By the 2010s, coverage of the phenomenon had exploded, and the race to crown one song the winner had become an annual tradition as common as fireworks on the Fourth of July.

Billboard launched its own “Summer Songs” chart in July 2010, putting Perry at the top of the list again with the sugary, Snoop Dogg-assisted “California Gurls.” By that point it was routine for nearly every pop culture publication to speculate about what the winner would be every year, whether it was an examination of Carly Rae Jepsen’s sudden appearance with “Call Me Maybe” in 2012, or the battle between Robin Thicke‘s “Blurred Lines” and Daft Punk’s “Get Lucky” in 2013.

The MTV Video Music Awards added an entire “Song of the Summer” category in 2013, with One Direction taking home the trophy for “Best Song Ever” in its inaugural year.

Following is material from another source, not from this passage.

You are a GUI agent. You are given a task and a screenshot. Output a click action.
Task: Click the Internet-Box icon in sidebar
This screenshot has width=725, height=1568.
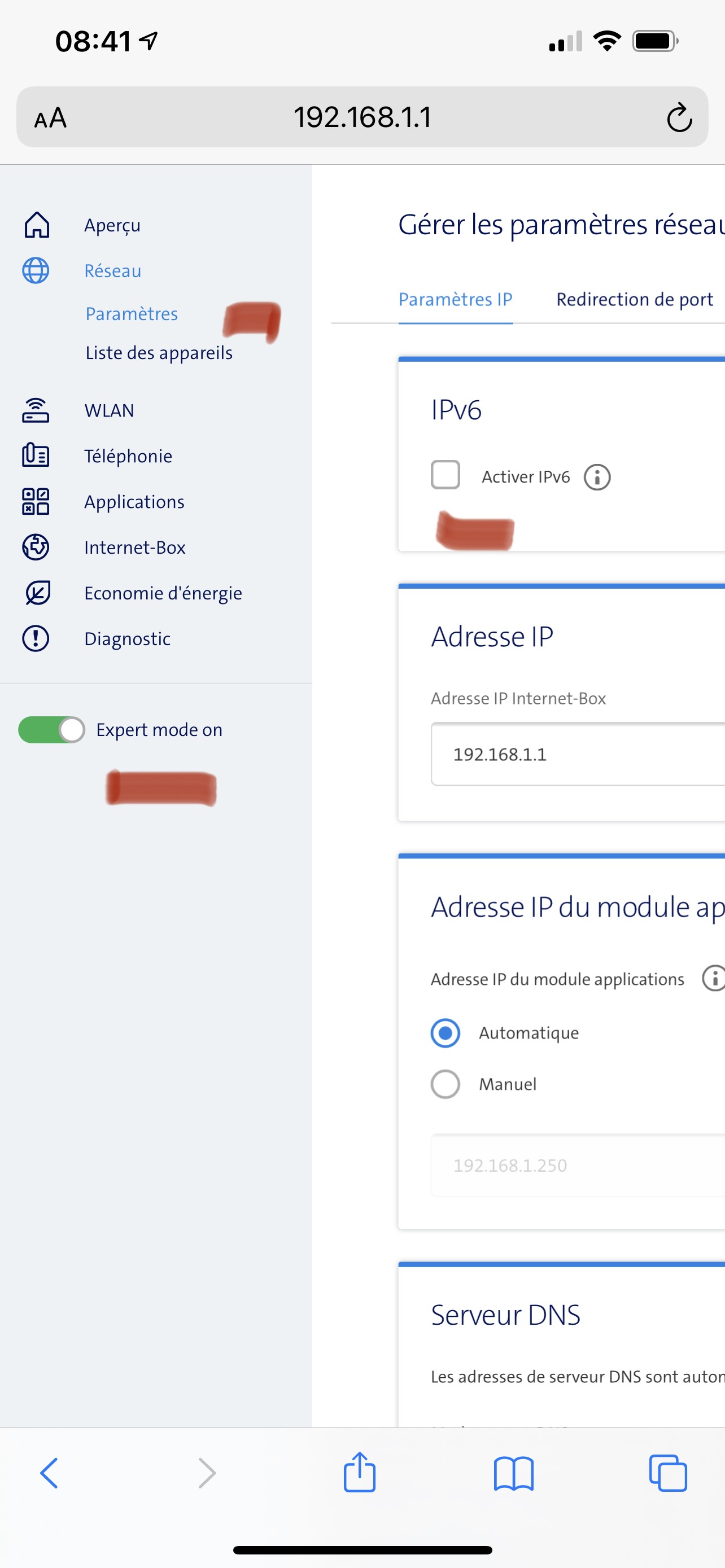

Even less pop-focused outlets were getting their own cut of the pie by the early 2010s. Stereogum‘s “Indie Song of the Summer” poll first launched in 2011, crowning Foster the People’s “Pumped up Kicks” the summer anthem of the pop-disaffected. That same year, the hip-hop-oriented Complex named DJ Khaled’s “I’m on One” the “Hottest Song of Summer 2011.”

Music writers have also attempted to looked back and track down the biggest songs of past summers, extending the reach of the tradition into history. Billboard scoured its back catalog in 2010 to name the top 10 songs of every summer since 1985, a feature that was later updated to span all the way back to 1958.

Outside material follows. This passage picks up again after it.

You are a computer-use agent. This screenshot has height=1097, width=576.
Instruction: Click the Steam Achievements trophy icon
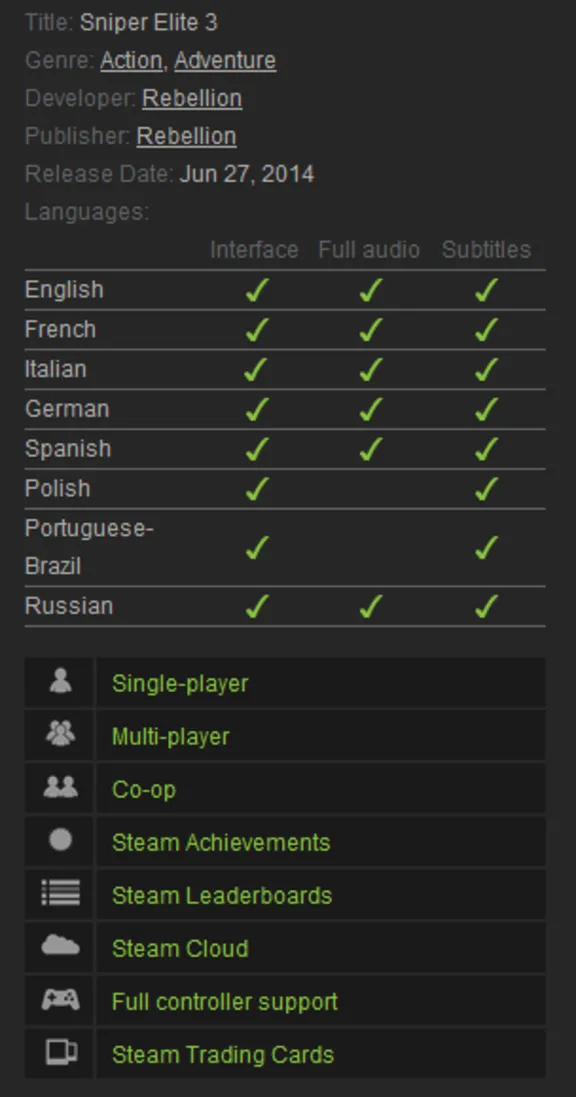click(x=58, y=841)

But the breathless anticipation and endless examination of the pop charts every summer seems to be a relatively new phenomenon, one largely spurred by Rihanna‘s huge success in 2007, less than a decade ago.

So in 2016, a year when Drake can sit at the top of the Hot 100 for 10 weeks between Memorial Day and Labor Day without feeling like a truly inescapable hit, one has to wonder: Maybe the Song of the Summer contest is an entirely made-up tradition, and not an actual reflection of real a pop culture phenomenon at all.